6. Q: Does this framework divide God into multiple beings?
A: No. The entire point of the framework is the opposite. It clarifies the one God.
The article explicitly affirms:
- One God
- One divine being
- Simultaneous realities, not multiple persons or gods
The categories simply answer different questions about the same God.
7. Q: Why use the term “Soul” for God?
A: Because the Bible presents God as a personal subject, not an abstract essence.
The Soul identifies the divine “I”, the personal identity of God whom Scripture calls the Father.
This preserves the biblical truth that God:
- speaks
- wills
- loves
- judges
- enters covenant
These are actions of a personal subject, not a faceless force.
8. Q: Doesn’t classical theology say God is formless?
A: Many theological traditions moved toward describing God as formless essence in order to avoid making God material.
However, Scripture itself never says God has no Form. In fact, the opposite appears in passages such as John 5:37, where Jesus states that people have never seen God’s Form.
The biblical witness consistently speaks about God’s glory, God’s appearance, God’s throne, and God’s habitation.
The article restores those biblical categories rather than replacing them with philosophical abstractions.
9. Q: Does this mean God can be seen?
A: God is not visible by default, because God is spirit.
However, Scripture shows that God can reveal Himself visibly when He wills, through His own Form.
The Bible records moments where God appears, reveals His glory, or manifests His presence.
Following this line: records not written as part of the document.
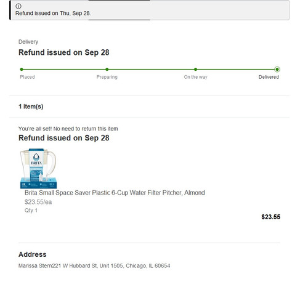The image size is (308, 295).
Task: Click the $23.55/ea unit price
Action: tap(38, 202)
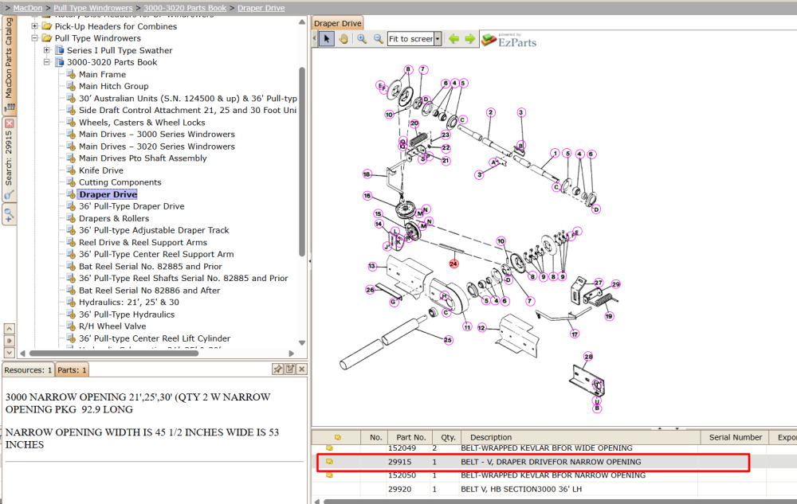Click the zoom in magnifier
This screenshot has width=797, height=504.
362,38
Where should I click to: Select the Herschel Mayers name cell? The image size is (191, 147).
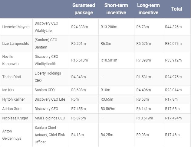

These are not illusions. They are God unveiling His Form according to His will.
10. Q: Why does this framework matter?
A: Because unclear language about God eventually leads to unclear thinking about God.
If God is described as vague essence, theology drifts toward abstraction. If Scripture’s language is taken seriously, a clearer picture emerges.
The biblical God is:
- Spirit-being
- Personal Soul
- Acting by His own Spirit
- Dwelling in His own Form
This restores the picture Scripture presents: the real and living God, not a shapeless concept hidden in theological fog.